Trademark Appeal Case
造語の識別力
本データベースは、特許庁の審決例をAIで解析・要約したものです。拒絶理由通知に対する意見書作成や、審判請求書等の作成時の参考としてお役立てください。
基本情報
| 審判番号 | 異議2008−900410(T2008−900410/J7) |
|---|---|
| 審判種別 | 異議 |
| 結論 | 敗訴(請求棄却) |
理由テキスト
1 本件商標
本件登録第5152220号商標(以下「本件商標」という。)は、「UV bihada Milk」の欧文字を横書きしてなり、平成19年9月11日に登録出願、第3類「せっけん類,歯磨き,化粧品,香料類,つけづめ,つけまつ毛」を指定商品として、同20年6月2日に登録査定、同年7月18日に設定登録されたものである。
2 登録異議の申立ての理由(要点)
本件商標は、「紫外線」の意味を有する英語である「UV」、ローマ字の「bihada」及び「乳」、「牛乳」の意味を有する英語である「Milk」からなるものである。

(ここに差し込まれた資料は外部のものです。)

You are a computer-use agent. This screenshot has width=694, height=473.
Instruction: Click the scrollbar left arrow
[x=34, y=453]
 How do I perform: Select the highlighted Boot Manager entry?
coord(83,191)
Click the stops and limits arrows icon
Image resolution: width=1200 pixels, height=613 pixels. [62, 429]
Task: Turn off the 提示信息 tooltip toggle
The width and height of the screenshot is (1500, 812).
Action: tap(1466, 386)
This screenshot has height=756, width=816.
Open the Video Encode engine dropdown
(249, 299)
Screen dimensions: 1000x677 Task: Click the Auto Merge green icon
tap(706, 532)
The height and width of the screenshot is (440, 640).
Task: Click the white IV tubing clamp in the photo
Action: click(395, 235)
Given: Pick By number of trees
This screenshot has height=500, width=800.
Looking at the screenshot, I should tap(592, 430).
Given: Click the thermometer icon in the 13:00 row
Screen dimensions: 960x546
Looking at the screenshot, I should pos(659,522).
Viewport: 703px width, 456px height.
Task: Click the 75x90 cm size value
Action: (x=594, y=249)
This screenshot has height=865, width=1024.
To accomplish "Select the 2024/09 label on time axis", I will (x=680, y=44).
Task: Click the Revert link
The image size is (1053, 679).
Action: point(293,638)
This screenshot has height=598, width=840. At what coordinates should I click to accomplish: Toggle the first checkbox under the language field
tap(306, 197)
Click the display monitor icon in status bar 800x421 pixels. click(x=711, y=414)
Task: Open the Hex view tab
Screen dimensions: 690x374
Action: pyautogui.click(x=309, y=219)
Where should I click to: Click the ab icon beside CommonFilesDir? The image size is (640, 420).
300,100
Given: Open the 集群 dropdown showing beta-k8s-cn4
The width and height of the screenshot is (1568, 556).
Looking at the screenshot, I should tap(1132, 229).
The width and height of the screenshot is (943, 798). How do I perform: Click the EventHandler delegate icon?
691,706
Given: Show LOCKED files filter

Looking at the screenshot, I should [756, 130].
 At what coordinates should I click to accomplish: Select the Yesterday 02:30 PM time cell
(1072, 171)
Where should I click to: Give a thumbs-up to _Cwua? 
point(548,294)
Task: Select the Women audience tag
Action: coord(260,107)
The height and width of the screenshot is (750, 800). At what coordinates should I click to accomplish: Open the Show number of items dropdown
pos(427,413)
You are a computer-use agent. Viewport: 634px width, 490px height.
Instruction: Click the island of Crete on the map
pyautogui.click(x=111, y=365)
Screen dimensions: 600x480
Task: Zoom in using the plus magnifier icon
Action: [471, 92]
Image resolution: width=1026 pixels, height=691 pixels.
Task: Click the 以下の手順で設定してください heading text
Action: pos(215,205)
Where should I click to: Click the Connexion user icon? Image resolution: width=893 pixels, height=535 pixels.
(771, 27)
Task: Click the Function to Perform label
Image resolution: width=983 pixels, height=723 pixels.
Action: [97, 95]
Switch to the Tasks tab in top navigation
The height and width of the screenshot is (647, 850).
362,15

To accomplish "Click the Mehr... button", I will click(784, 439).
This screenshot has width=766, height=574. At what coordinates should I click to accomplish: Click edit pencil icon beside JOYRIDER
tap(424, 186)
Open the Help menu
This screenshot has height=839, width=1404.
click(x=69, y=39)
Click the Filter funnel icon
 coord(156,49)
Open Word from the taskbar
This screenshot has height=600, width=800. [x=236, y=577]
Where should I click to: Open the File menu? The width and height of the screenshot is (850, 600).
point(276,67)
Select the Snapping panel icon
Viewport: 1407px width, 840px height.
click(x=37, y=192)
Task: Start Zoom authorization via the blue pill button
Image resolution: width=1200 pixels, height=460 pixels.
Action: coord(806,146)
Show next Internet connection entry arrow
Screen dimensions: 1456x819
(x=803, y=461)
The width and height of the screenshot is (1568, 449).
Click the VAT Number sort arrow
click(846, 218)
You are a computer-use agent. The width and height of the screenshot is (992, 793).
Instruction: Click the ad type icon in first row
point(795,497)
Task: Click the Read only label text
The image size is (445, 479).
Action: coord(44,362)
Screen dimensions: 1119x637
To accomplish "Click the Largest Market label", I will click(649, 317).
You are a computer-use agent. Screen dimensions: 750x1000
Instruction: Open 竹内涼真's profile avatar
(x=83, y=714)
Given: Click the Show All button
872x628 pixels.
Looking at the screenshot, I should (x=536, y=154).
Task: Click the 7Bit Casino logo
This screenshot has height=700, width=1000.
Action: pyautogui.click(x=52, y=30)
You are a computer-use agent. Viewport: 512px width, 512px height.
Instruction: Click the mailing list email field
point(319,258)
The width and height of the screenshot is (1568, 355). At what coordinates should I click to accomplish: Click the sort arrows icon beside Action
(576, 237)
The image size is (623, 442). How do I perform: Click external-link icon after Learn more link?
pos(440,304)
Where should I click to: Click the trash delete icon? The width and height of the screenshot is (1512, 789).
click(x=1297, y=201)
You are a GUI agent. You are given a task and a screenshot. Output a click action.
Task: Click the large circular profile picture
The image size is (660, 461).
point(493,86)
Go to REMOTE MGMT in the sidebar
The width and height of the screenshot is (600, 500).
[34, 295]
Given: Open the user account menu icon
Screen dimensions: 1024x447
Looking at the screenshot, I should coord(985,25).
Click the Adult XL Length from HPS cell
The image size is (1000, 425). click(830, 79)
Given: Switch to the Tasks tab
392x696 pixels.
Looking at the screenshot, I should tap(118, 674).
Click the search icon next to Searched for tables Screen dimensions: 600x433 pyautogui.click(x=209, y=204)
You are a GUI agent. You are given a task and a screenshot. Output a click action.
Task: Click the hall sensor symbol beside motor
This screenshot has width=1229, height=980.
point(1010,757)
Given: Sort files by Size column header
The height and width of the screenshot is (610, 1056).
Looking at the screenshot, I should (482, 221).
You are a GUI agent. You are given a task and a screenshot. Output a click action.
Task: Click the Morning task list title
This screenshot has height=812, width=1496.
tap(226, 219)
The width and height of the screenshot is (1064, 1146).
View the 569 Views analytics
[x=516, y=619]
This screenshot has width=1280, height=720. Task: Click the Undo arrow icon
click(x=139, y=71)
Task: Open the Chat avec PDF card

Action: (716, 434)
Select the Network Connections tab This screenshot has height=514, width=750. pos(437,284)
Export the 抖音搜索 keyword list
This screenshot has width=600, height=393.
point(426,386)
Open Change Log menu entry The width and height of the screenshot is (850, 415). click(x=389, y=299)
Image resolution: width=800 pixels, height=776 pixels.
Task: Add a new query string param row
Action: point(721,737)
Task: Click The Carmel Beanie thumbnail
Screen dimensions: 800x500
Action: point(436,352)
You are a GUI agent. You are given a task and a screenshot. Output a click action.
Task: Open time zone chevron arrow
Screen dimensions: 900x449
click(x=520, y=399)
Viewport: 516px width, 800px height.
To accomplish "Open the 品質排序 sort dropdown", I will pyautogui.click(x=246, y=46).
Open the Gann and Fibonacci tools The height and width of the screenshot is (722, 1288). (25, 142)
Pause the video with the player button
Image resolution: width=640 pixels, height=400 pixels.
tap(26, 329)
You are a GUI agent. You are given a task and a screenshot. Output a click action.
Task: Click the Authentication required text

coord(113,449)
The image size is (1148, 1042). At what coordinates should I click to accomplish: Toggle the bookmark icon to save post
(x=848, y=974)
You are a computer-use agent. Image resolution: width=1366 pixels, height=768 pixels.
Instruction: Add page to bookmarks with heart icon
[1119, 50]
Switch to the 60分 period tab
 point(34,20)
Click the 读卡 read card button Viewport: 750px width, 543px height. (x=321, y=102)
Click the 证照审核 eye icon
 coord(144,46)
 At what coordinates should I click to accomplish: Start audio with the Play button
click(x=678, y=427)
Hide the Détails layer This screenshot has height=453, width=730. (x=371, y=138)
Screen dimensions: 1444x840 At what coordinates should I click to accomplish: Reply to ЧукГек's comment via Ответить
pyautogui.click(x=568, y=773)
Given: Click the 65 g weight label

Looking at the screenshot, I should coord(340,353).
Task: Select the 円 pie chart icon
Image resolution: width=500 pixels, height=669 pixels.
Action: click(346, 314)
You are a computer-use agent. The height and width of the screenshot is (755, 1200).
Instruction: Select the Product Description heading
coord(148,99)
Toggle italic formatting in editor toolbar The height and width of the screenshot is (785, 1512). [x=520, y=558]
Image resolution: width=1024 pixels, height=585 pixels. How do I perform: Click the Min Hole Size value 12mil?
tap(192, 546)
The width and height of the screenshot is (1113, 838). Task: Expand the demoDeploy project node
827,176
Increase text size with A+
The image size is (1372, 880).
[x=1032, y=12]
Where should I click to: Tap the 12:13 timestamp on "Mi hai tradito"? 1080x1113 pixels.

しかるに、「UV(ユーブイ)」の語が、本類においては、「紫外線防止効果を有する商品」を表す語として、また、「Milk(ミルク)」の語が、本件商標の指定商品においては、「乳液」を表す語として、それぞれ、普通に使用され、認識されている。さらに、「bihada」の語自体が指定商品の品質表示として使用された事例はほとんど見当たらないものの、本件商標が、品質表示として普通に使用されている「UV」と「Milk」の語の間に「bihada」と記載してなるものであること、及び「美肌ミルク」や「美肌乳液」の語が指定商品の品質を表す語として普通に使用されていることから、本件商標において、「bihada」の語からは、何人も「美肌」の語を直感する。
したがって、「UV」、「bihada」及び「Milk」の語からなる本件商標は、これをその指定商品に使用するときは、「紫外線防止効果を有する美肌になる乳液」を直感させ、単に商品の品質、用途を表す標章にすぎないものであることから、商標法第3条第1項第3号に該当し、また、本件商標を「紫外線防止効果を有する美肌になる乳液」以外の指定商品に使用するときは、あたかもその商品が「紫外線防止効果を有する美肌になる乳液」であるかのように、その商品の品質について誤認を生ずるおそれがあるから、同法第4条第1項第16号に該当する。
したがって、本件商標は、その登録を取り消されるべきものである。
3 当審の判断
本件商標は、「UV bihada Milk」の欧文字を表してなるものであるところ、「UV」、「bihada」及び「Milk」のそれぞれの間には空白があり、前記の3つの語を順次結合したと理解し得るものである。そして、登録異議申立人提出の証拠によれば、「化粧品」の分野では、「UV」が「紫外線」を意味する語として使用され、また、「Milk」(ミルク)が「乳液」を表す語として使用されていることがそれぞれ認められ、さらに、「bihada」が「美肌」に通じる欧文字つづりということができるものである。
しかしながら、これらの語を一連に表示した本件商標が、「紫外線防止効果を有する美肌になる乳液」との意味合いをもって自然に理解されるものとはいえず、むしろ、特定の意味合いを看取させない一連の造語として把握し理解されるというのが相当であるから、特定の商品について具体的な品質や用途を認識させるものと認めることができないものである。
また、「UV bihada Milk」が、商品の品質や用途を表すものとして取引上普通に使用されている事実をみいだすことはできない。
してみれば、本件商標は、特定の意味合いを看取させない造語というのが相当であり、その指定商品について使用しても、商品の品質、用途を表示する標章として認識されることなく、自他商品の識別機能を果たし得るものというべきであるから、商標法第3条第1項第3号に該当するものとはいえない。
また、本件商標は、特定の商品の品質、用途を表示するものではないから、これを指定商品に使用しても、商品の品質について誤認を生じさせるおそれがあるものとは認められない。
したがって、本件商標は、商標法第4条第1項第16号に該当しない。
以上のとおり、本件商標は、商標法第3条第1項第3号及び同法第4条第1項第16号に違反して登録されたものではないから、同法第43条の3第4項の規定に基づき、その登録は維持すべきものである。
よって、結論のとおり決定する。